A Ucrânia queria 300 tanques, e especialistas falam em pelo menos 100 para que incursões contra linhas defendidas pelos russos em Kherson (sul) e Donetsk (leste) tenham alguma chance de sucesso. Outros países operadores de Leopard-2, como Espanha, Finlândia e Noruega, já se manifestaram em favor do envio. Mas mesmo isso não é uma garantia.

"É improvável que um grupo blindado de 30 a 50 tanques Abrams afete a situação. Se forem 200 ou 300, usados corretamente, podem ser significativos", afirmou à Folha o diretor do Centro de Análises de Estratégias e Tecnologias, um dos principais think tanks militares russos, Ruslan Pukhov.

Ele crê que o Ocidente irá limitar seus envios para manter a Rússia pressionada, perdendo recursos, mas não visando "uma vitória decisiva da Ucrânia, o que é improvável de todo modo". Pukhov diz que Moscou terá problemas se enfrentar versões mais novas do Abrams e mesmo do Leopard-2 por utilizar munição soviética mais antiga.

Segundo Pukhov, também há escassez de mísseis antitanques modernos, similares aos americanos Javelin que a Ucrânia operou com habilidade no começo da guerra. A Rússia tem o Kornet, mas em pouca quantidade, e depende de armas menos eficazes soviéticas.

Para Rob Lee, americano do King's College (Londres) que tornou-se referência na análise da guerra, os tanques ocidentais "são boa notícia, mas não uma bala de prata".

"O objetivo da Ucrânia é retomar todos seus territórios ocupados pela Rússia. Romper linhas defensivas bem preparadas e explorar esses sucessos é difícil sem uma vantagem significativa de armas combinadas, e a Ucrânia dificilmente terá superioridade aérea", escreveu no Twitter.

Ele concorda que os modelos ocidentais têm vantagens na disputa direta com os russos, mas há o fator numérico. Moscou perdeu o equivalente a metade de sua frota ativa de 3.000 tanques, mas colocou muitas reservas em campo —e elas somavam 10 mil blindados antes da invasão, em fevereiro do ano passado.

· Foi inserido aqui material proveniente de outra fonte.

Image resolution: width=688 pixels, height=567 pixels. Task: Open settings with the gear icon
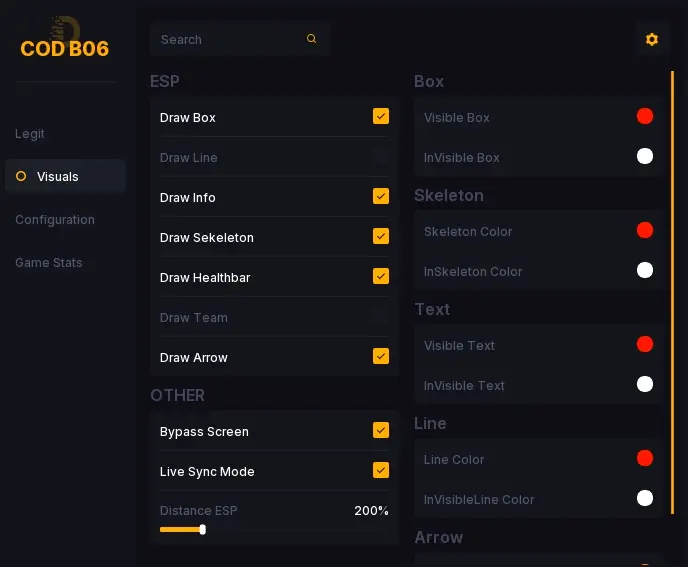[652, 39]
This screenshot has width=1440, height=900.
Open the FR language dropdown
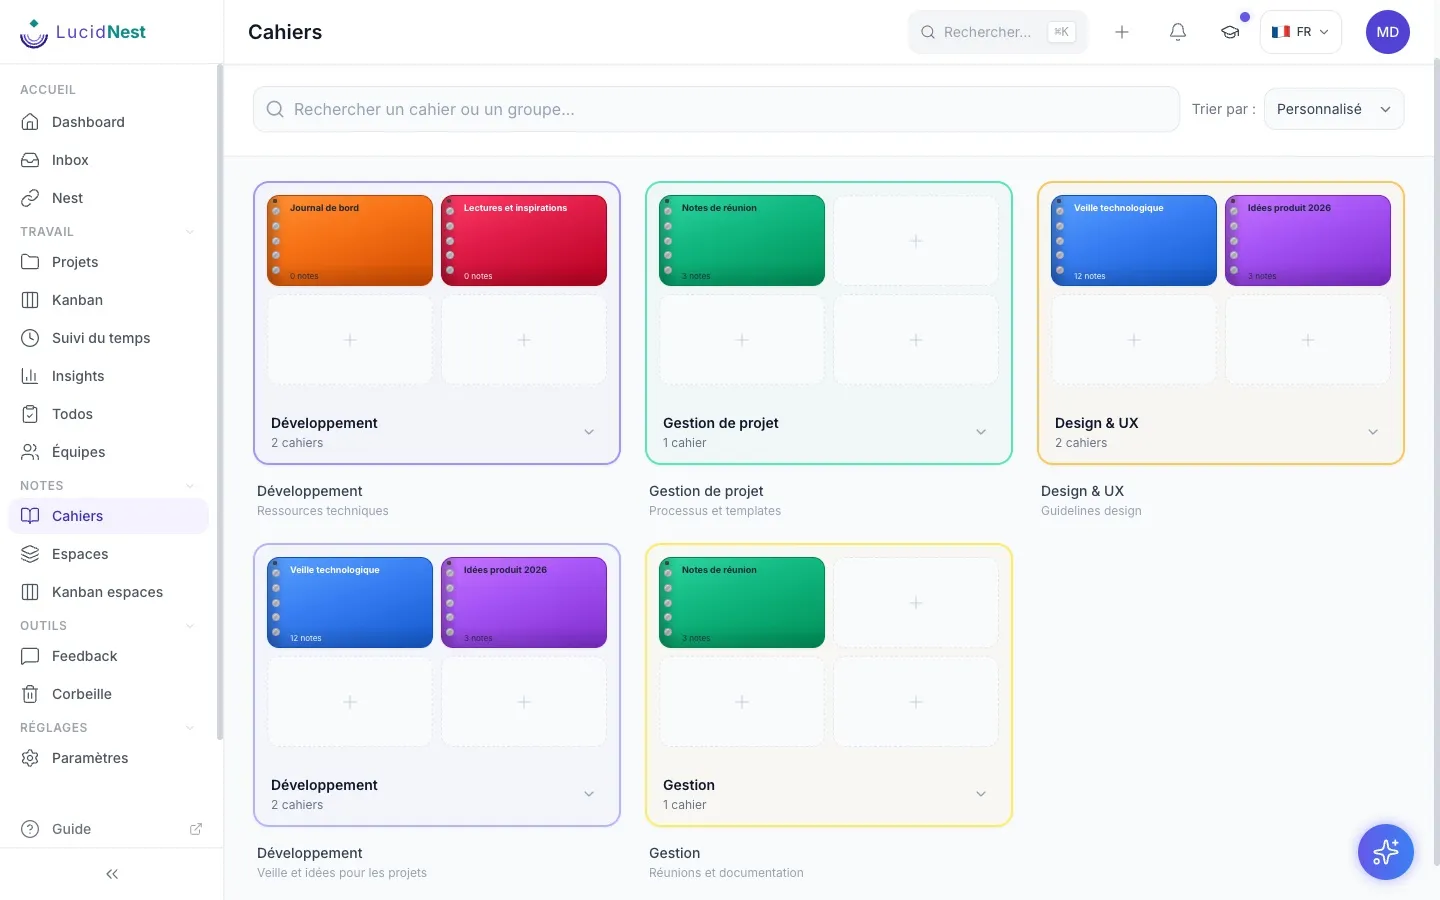tap(1300, 32)
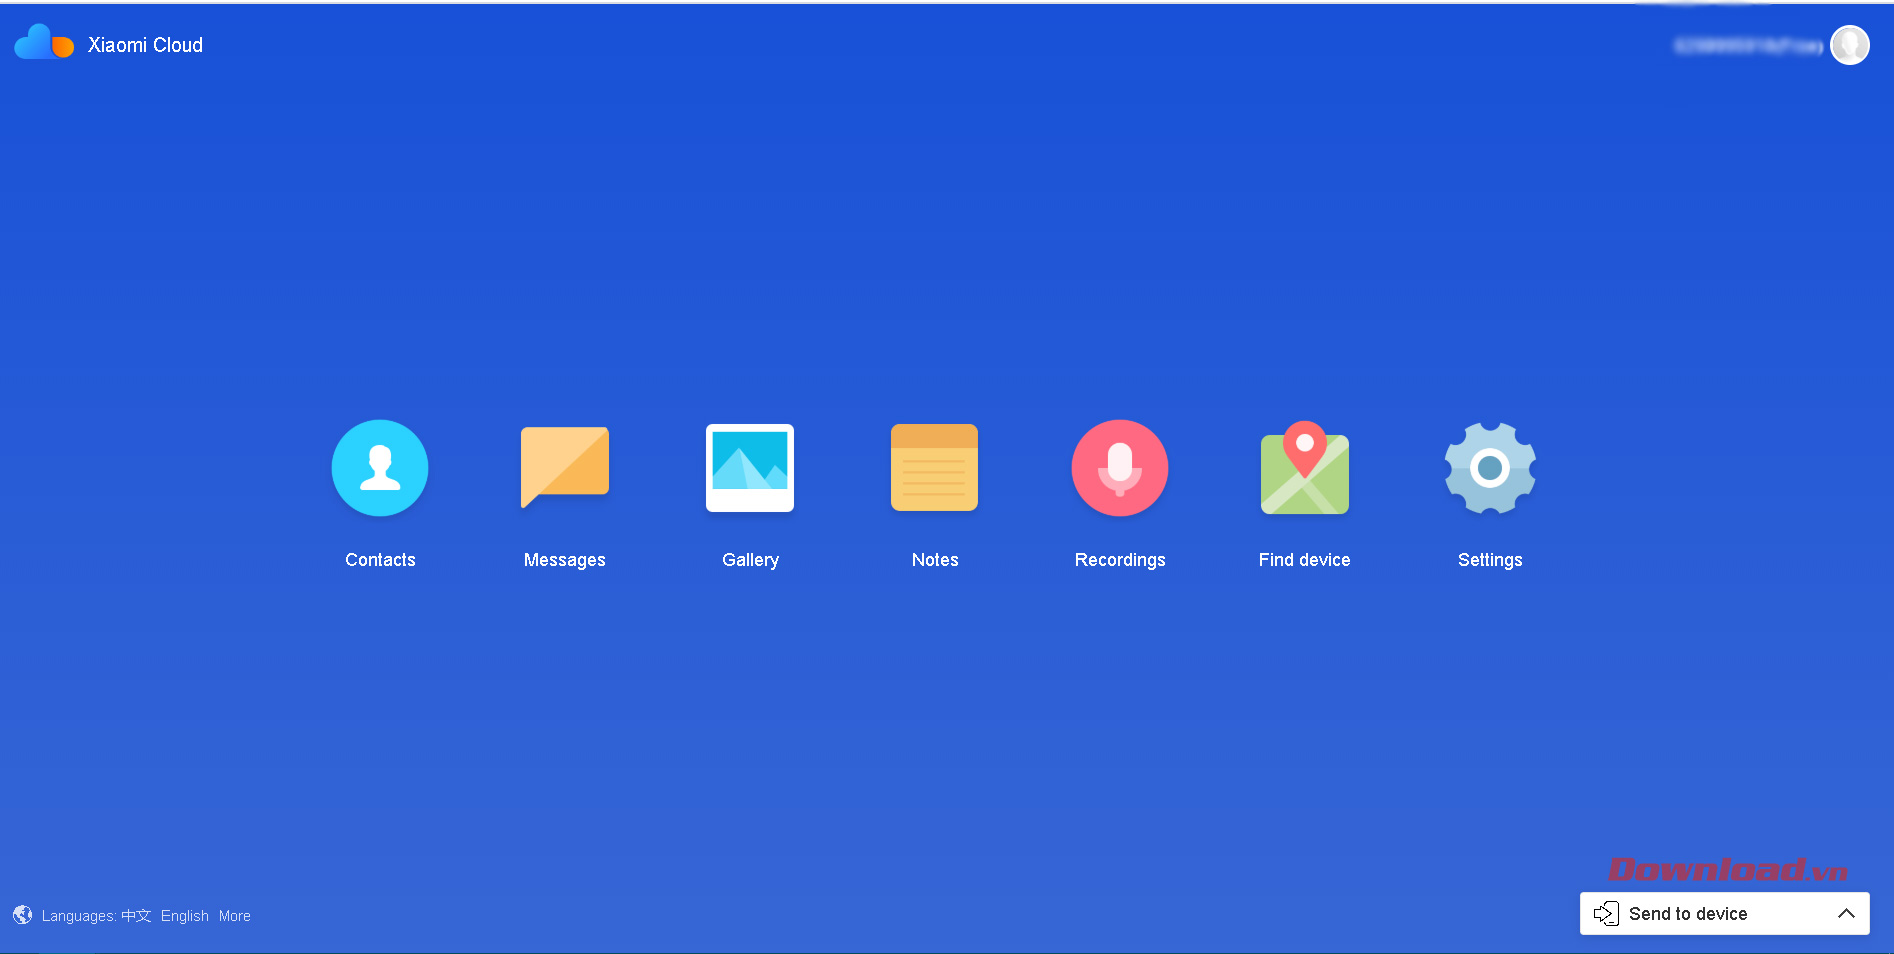Click the Find device text label

tap(1304, 560)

Lee aponta outras questões. "Incorporar três tipos diferentes de tanques será uma dor de cabeça logística, mas também dará aos ucranianos mais opções para repor perdas", afirmou. "Os novos tanques vão aumentar as chances de sucesso de Kiev, mas não garanti-las".

Ele vê mais importância tática nos blindados mais leves prometidos, como o Bradley e o Stryker americanos e o Marder alemão. Eles seriam melhores que os tanques ucranianos hoje em ação —Kiev perdeu metade de seus quase mil blindados do tipo até aqui, tendo recebido um reforço de 230 da Polônia após o conflito.

Além das dúvidas acerca das quantidades de tanques, há a velocidade de sua entrega. O treinamento para operar Leopard-2 e Challenger-2 vai de três a seis semanas, e talvez ainda mais para o Abrams —que têm o problema adicional de usar um motor a turbina, que consome horrores, obrigando uma logística mais azeitada de fornecimento de combustível especial.

Nesta quinta, o ministro da Defesa alemão, Boris Pistorius, afirmou durante um exercício militar que a primeira leva dos seus Leopard-2 estará pronta "no fim de março, começo de abril". Restará assim ver o que fará Putin até lá.